Les déboires du Polisario s’accumulent

Le retrait par le Salvador de sa reconnaissance de la pseudo “RASD” marque le début d’une nouvelle ère dans les relations de ce pays d’Amérique centrale avec le Maroc, écrit le think tank colombien CPLATAM, spécialisé dans les questions politiques et stratégiques d’Amérique latine.

Dans un article consacré à la décision du Salvador de retirer sa reconnaissance de la pseudo “RASD”, la directrice de CPLATAM, Clara Riveros, indique que quelques jours après l’annonce par le nouveau gouvernement du Salvador, via son ministère des Relations extérieures, de sa décision de procéder à une réévaluation de ses relations diplomatiques avec la prétendue “RASD”, le président salvadorien, fraichement investi, Nayib Bukele, a annoncé, ce week-end, le retrait avec effet immédiat de la reconnaissance de son pays de cette entité fantoche.

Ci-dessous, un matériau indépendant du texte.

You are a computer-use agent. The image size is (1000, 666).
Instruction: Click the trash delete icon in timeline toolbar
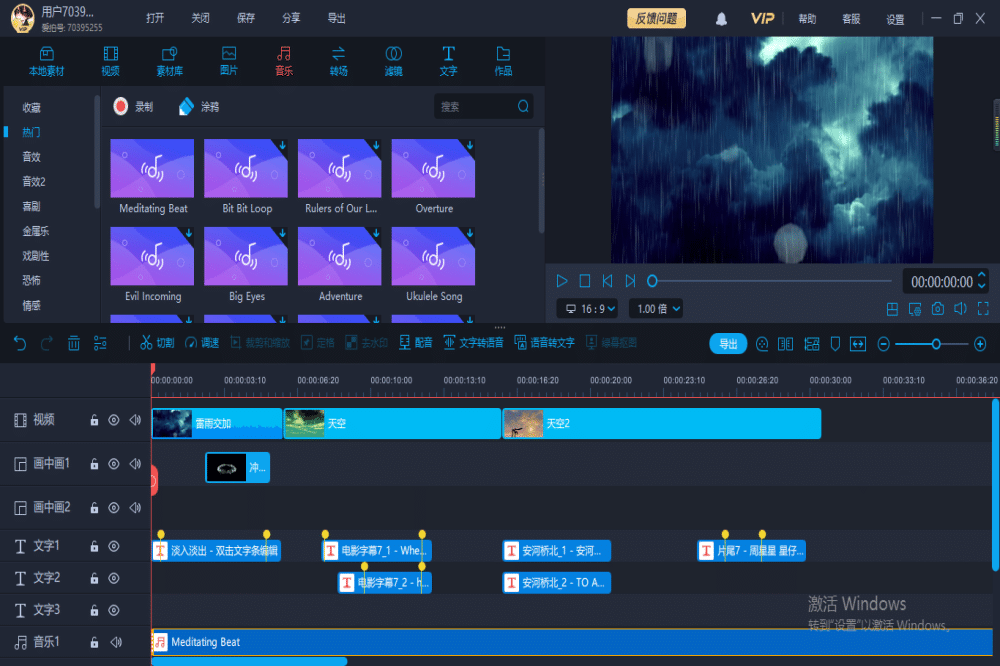coord(74,343)
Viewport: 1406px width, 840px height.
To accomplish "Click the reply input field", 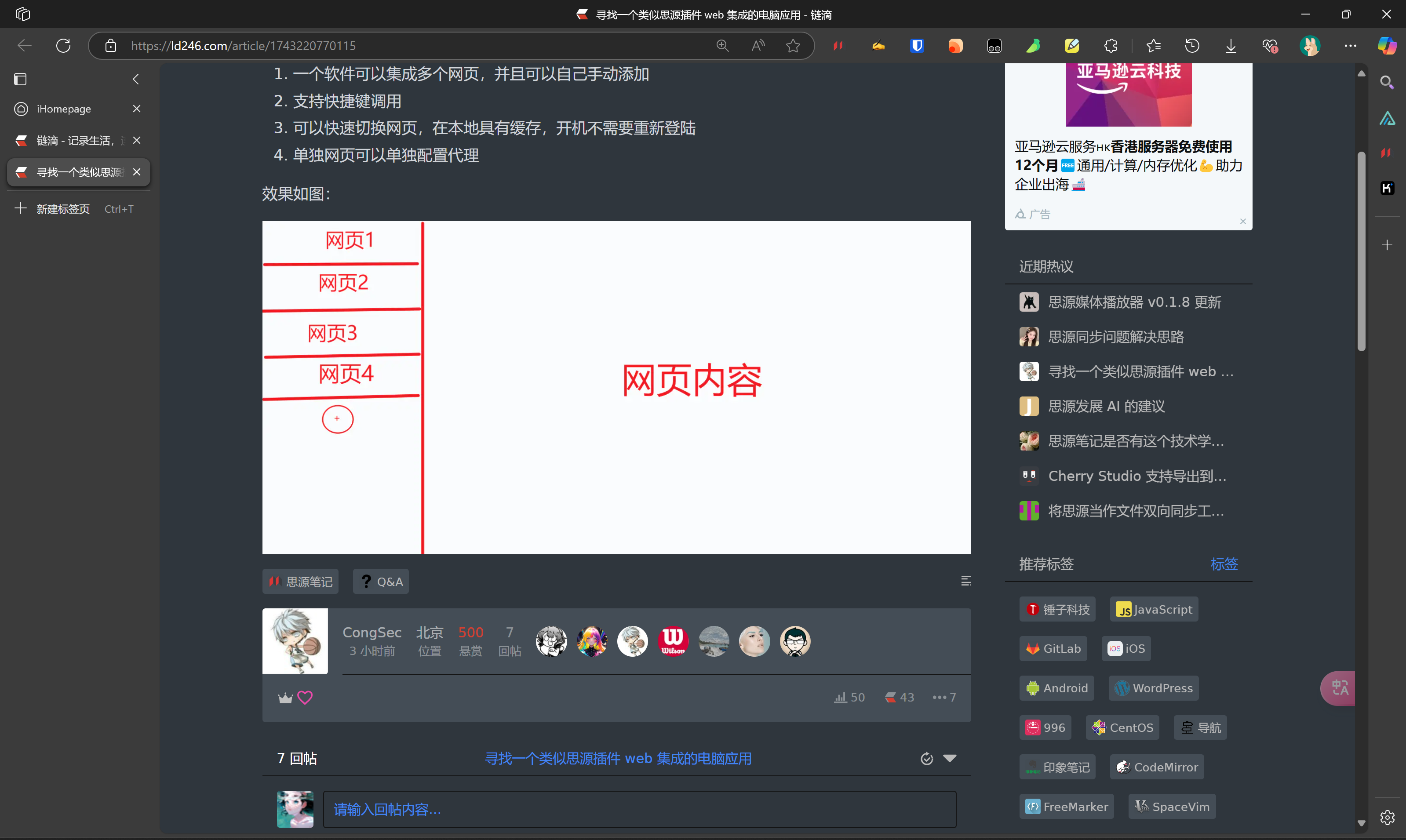I will [x=640, y=809].
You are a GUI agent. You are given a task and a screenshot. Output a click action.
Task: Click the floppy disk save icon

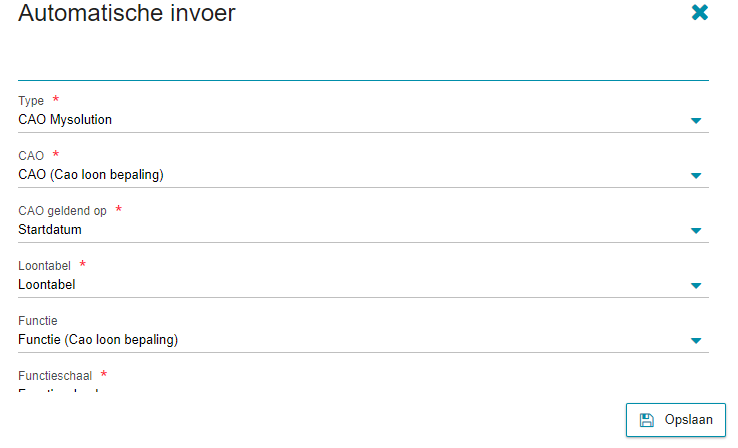[647, 420]
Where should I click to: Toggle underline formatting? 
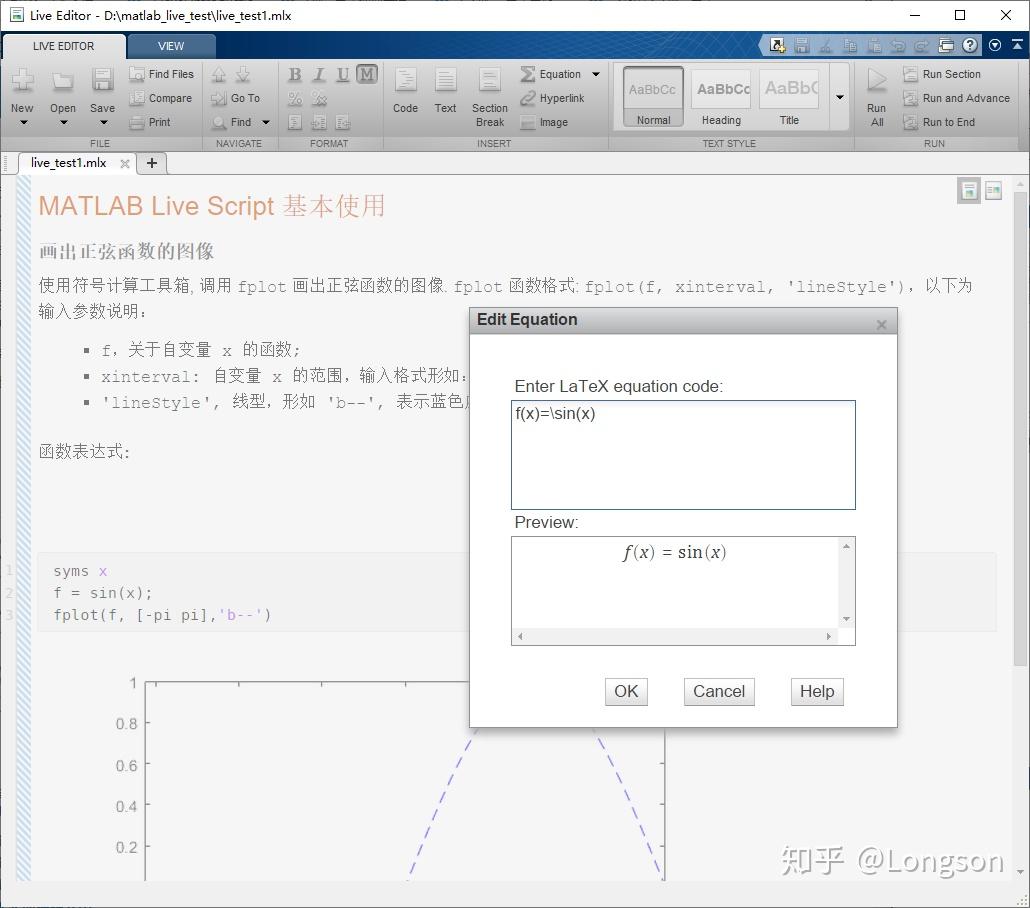(341, 74)
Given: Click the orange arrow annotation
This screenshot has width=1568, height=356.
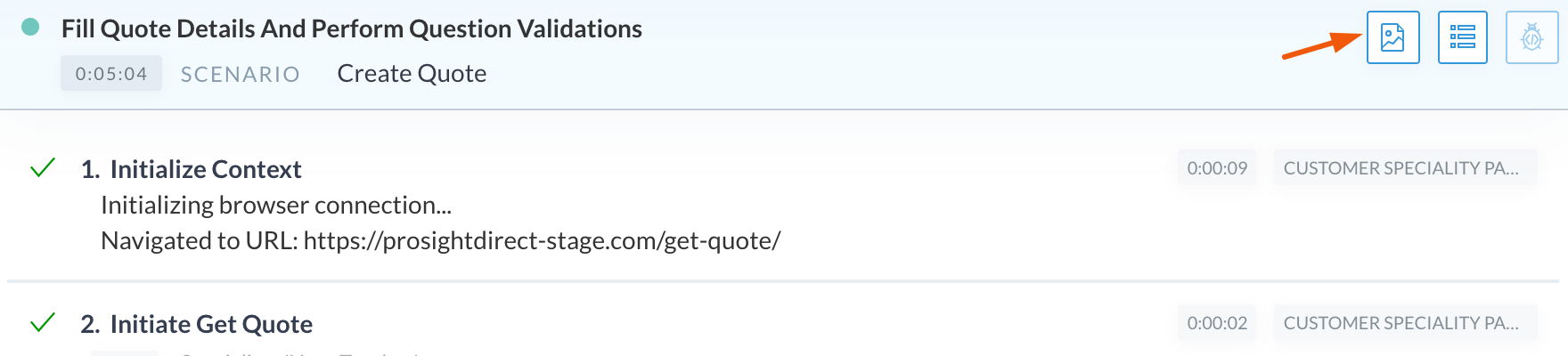Looking at the screenshot, I should [1322, 45].
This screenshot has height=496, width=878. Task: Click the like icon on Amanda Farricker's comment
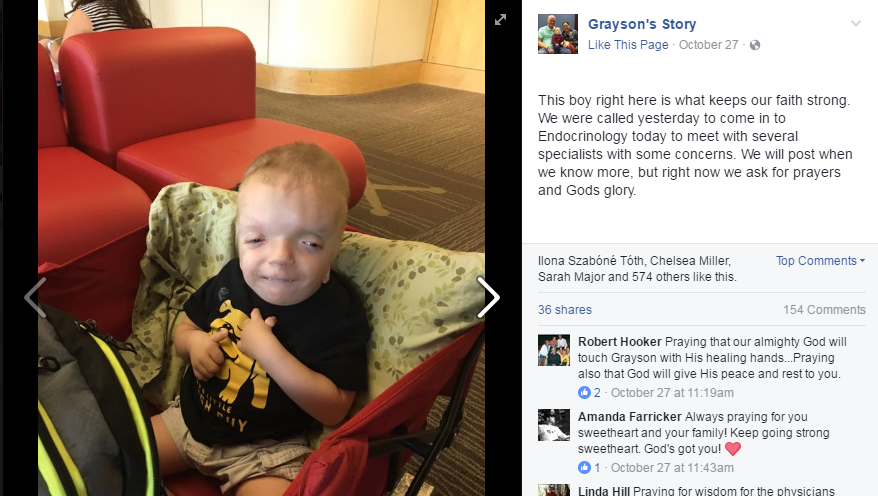pyautogui.click(x=584, y=467)
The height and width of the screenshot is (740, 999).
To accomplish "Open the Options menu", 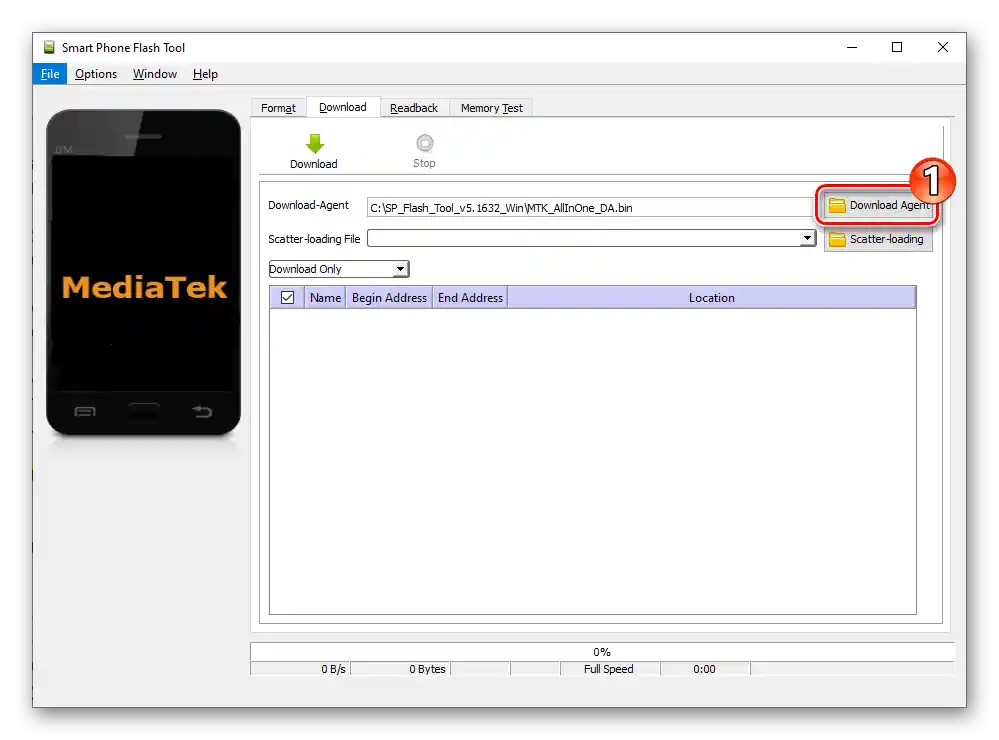I will tap(95, 73).
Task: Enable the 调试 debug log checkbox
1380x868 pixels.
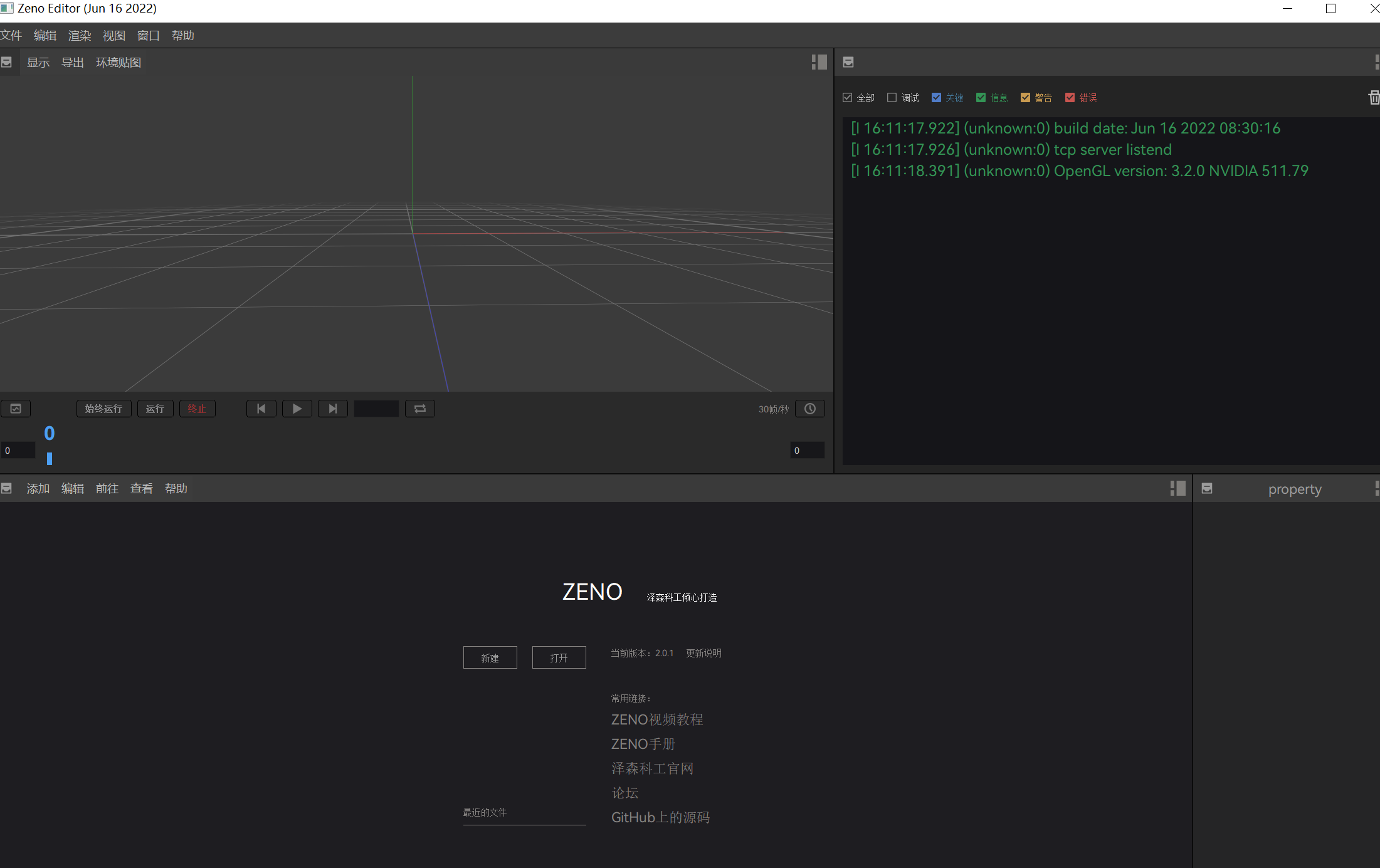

S’exprimant samedi lors d’un point de presse conjoint à San Salvador avec le ministre des Affaires étrangères et de la Coopération internationale, Nasser Bourita, M. Bukele a tenu à rappeler que la reconnaissance par le Salvador de la prétendue “RASD”, une entité virtuelle qui ne dispose d’aucun attribut de l’État, “obéissait à des considérations idéologiques au détriment des intérêts” de son pays, poursuit l’experte colombienne dans les questions du Maghreb.

Le nouveau chef de l’État a ainsi inauguré une nouvelle ère dans les relations bilatérales avec le Maroc, tout en soulignant que le renforcement des liens avec le Royaume à travers l’établissement d’une coopération dans plusieurs domaines aura des effets bénéfiques pour son pays, précise la directrice de CPLATAM.

Elle a également noté que les défaites des séparatistes du “Polisario” en Amérique latine ne cessent de se multiplier grâce au renforcement de la présence du Maroc dans le sous-continent.

Depuis la décennie 1990, le nombre de pays d’Amérique latine ayant retiré leur reconnaissance de la prétendue “RASD” ou suspendu leurs relations avec le “Polisario” neutralisant ainsi l’activisme des séparatistes, ne cesse de s’accroître, poursuit la directrice de CPLATAM, avant de conclure que “le Maroc est un État, la RASD est une fiction”.